Vamos além... lá, num casamento, após os noivos saírem da igreja, os convidados saem conforme as linhas dos bancos, respeitando uma fila, sem tumulto, com a maior organização e tranquilidade. Isso é respeito ao próximo!
 
A sustentabilidade não está apenas em manter a cidade limpa, mas também em manter relações humanas sustentáveis, respeitosas. O ser humano precisa ser respeitado, mas, acima de tudo, também respeitar.
 
Deveria ser óbvio que não se pega um trem sem pagar, afinal, trata-se de uma prestação de serviço e, para ela se manter, é necessário dinheiro.
Também deveria ser óbvio que o elevador de passageiros dentro do aeroporto de Guarulhos deveria estar sempre limpo, o que não me parece ser claro.
 
Desviar dinheiro, desrespeitar o próximo, dar um jeitinho...Nada disso faz do Brasil um lugar sustentável.
 
Nosso país é lindo, mas está sendo vendido por completo por não termos a capacidade de cuidarmos do que é nosso.
 
E isso começa da base: se não sabemos cuidar de nossas ruas, de nossos muros, de nossas árvores da calçada da frente de nossas casas, como podemos querer saber cuidar de nosso rico subsolo, de nossas deliciosas e abundantes águas?
 
A sustentabilidade precisa ser entendida e praticada. Ela precisa ser ensinada pois, infelizmente, está claro que não temos isso de berço.
 
Então, que consigamos aprender com quem é melhor do que nós nesse quesito e copiemos, nos modelemos de acordo com os bons, com os que sabem como fazer isso melhor do que nós.
 
Me pergunto se ainda conseguirei, nesta vida, ver que nossa população se preocupa realmente com seu vizinho, com seu amigo, consigo mesma.
 
É muito fácil dizer que tudo está ruim, mas, o que cada um faz para que seja melhor? Qual ato de cidadania, de educação e de bem-estar coletivo fazemos, a cada dia, todos os dias, para que isso mude? Eu diria que pouco, quase nada, infelizmente.
 
Quando conseguirmos entender que a fruta que plantamos tem que alimentar o nosso povo e depois ser exportada a sobra da safra e que o bom pode e deve ficar aqui (afinal, isso é autoestima, é respeito consigo, é valorização pessoal), aí sim, talvez comecemos a ser mais sustentáveis.
 
É claro que temos que exportar coisas excelentes, mas também precisamos fazer de nosso país um lugar excelente para se morar.
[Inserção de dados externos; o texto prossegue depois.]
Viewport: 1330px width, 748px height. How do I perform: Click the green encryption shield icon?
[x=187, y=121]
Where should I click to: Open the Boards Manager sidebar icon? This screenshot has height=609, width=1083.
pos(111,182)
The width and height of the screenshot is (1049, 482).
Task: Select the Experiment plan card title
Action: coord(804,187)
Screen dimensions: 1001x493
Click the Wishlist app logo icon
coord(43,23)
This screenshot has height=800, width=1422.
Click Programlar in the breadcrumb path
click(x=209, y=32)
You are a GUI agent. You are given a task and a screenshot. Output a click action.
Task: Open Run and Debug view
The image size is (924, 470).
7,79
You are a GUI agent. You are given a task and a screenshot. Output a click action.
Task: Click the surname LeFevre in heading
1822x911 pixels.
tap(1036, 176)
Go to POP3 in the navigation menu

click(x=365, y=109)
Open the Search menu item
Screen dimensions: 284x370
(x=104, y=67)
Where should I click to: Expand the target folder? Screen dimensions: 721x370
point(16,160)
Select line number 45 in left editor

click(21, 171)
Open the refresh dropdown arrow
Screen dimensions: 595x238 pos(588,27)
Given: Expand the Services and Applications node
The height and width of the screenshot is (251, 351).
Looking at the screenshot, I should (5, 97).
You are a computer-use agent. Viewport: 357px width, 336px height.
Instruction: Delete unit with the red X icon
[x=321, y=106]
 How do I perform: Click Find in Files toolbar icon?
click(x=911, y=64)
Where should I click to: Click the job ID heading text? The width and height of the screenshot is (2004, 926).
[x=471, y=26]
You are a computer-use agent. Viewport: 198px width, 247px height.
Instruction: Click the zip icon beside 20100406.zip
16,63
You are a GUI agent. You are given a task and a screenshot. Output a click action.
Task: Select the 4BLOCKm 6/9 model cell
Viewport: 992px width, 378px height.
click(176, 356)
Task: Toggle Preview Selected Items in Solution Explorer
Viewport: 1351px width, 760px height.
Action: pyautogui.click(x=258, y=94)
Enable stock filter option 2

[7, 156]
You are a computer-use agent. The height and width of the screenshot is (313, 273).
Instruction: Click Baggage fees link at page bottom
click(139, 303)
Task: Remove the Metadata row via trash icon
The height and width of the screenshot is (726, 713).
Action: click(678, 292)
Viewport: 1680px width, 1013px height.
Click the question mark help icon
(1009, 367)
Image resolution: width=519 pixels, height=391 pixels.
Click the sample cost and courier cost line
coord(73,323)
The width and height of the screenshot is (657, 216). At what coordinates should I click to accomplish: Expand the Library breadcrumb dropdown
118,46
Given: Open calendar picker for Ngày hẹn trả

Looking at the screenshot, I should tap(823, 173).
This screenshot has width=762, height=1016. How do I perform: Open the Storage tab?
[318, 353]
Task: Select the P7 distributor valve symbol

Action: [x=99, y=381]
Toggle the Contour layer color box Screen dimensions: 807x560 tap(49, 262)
Me entristece ver que há mais espaço para o feio e errado do que para o correto e bonito.
 
Mas, continuo tendo fé de que minhas crônicas, artigos e matérias toquem corações e mentes e façam com que haja um olhar mais crítico sobre o tema e que sejam geradas melhores ações, por cada um, e por todos os brasileiros e por aqueles que amam este maravilhoso país.
 
Mais respeito, mais amor, por favor!